The ongoing global financial crisis will dent Africa, cutting aid and economic activity on a continent dependent on resource exports and tourism.
This was the view expressed by experts at a one-day conference held in Kampala, Uganda last week where falling commodity prices as well as a looming slump in tourism was discussed.
Brenthurst Foundation director Greg Mills says for African countries that export commodities “that`s bad news but for African countries that import oil, that import food, that`s, of course, better news.”
The financial crisis that has diverted staggering amounts of money from government coffers into the banking system will also affect Africa, Mills says. “It`s likely to have, I think I downward effect on aid flows to Africa. Previous financial crises – notably that in Asia – very much did that.”
German news agency DPA reports that European Union special representative to the African Union Koen Vervaeke, said Europe wanted to increase aid to Africa, “but has not yet decided how to target its funding”.

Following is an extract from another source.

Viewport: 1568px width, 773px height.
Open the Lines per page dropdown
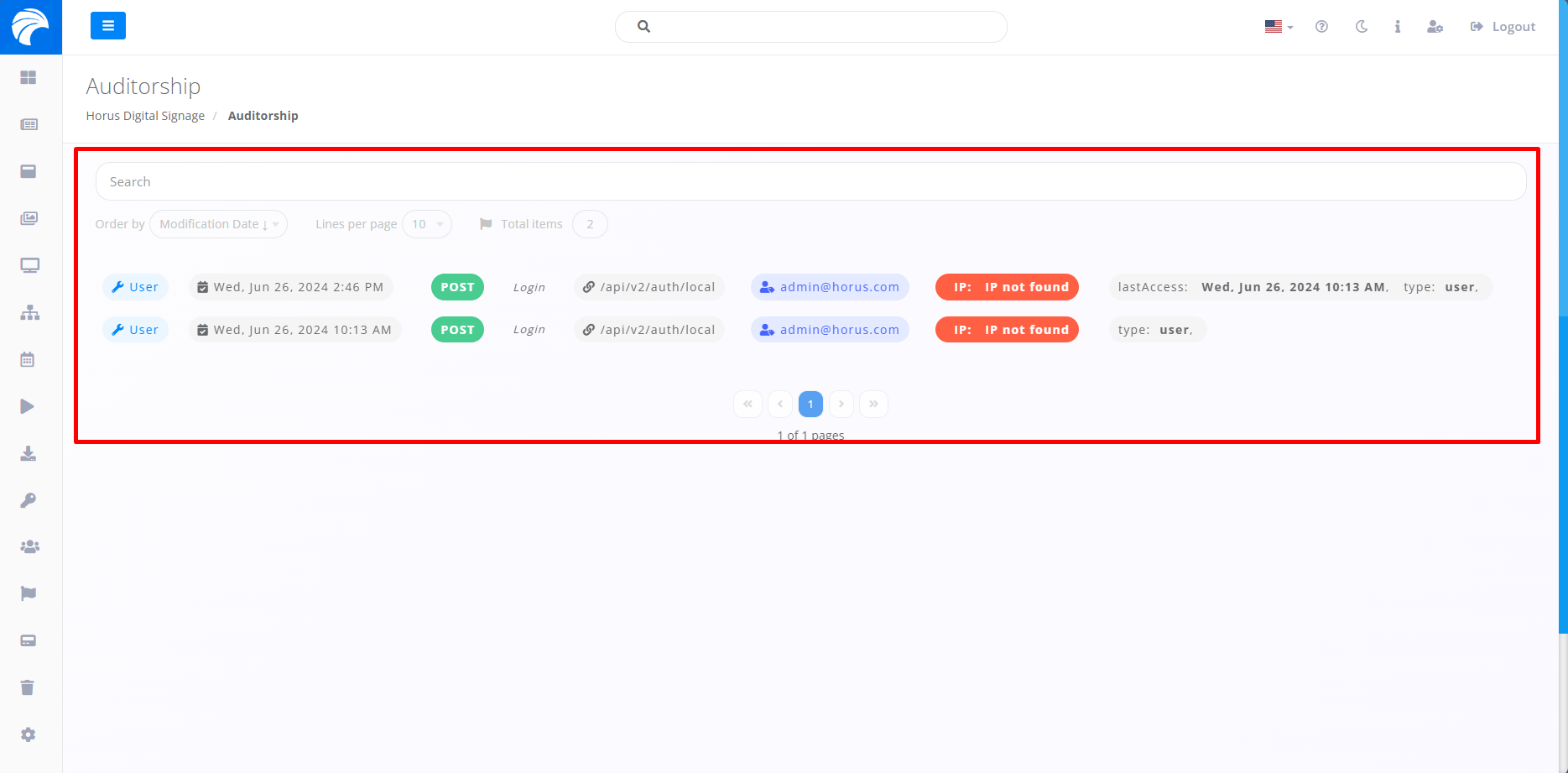(426, 224)
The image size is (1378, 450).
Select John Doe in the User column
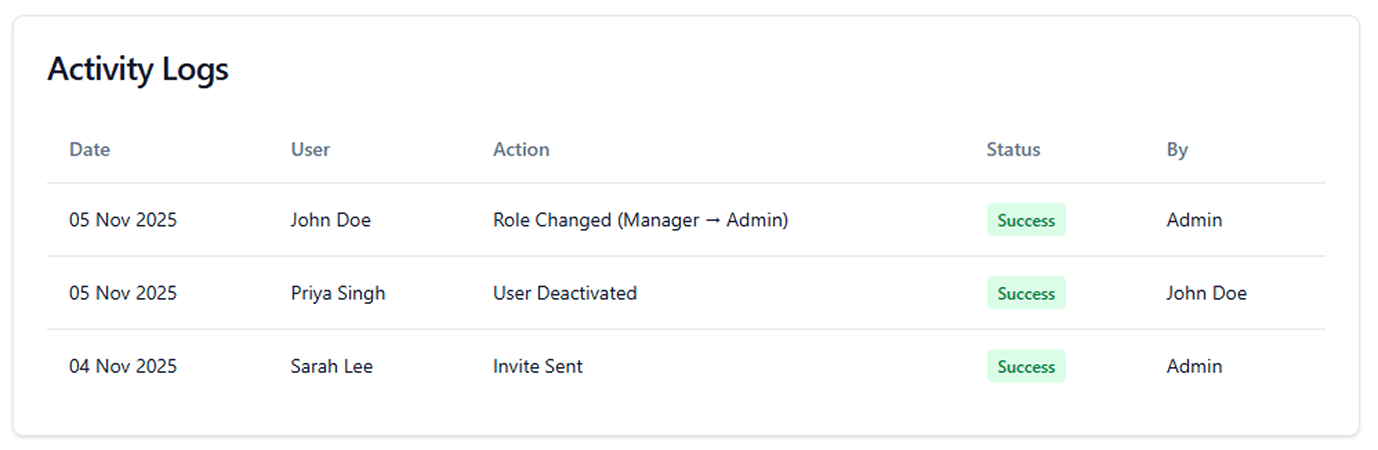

The EU and its member states annually give 26 billion euros in development aid to Africa.
Mills added that “it is going to be difficult to continue generosity for others when there are problems at home. Every African state worth its salt must have Plan B to handle the crisis.”
Meeting participants recommended African governments stamp out corruption, develop stronger infrastructure, strengthen their private sectors, bolster agricultural output and remain cognizant of international economic developments if they hope to weather the crisis.
Vervaeke added that the crisis also provided an opportunity for the AU and EU to collaborate on reopening talks on the structure of the international financial sector and the global financial architecture.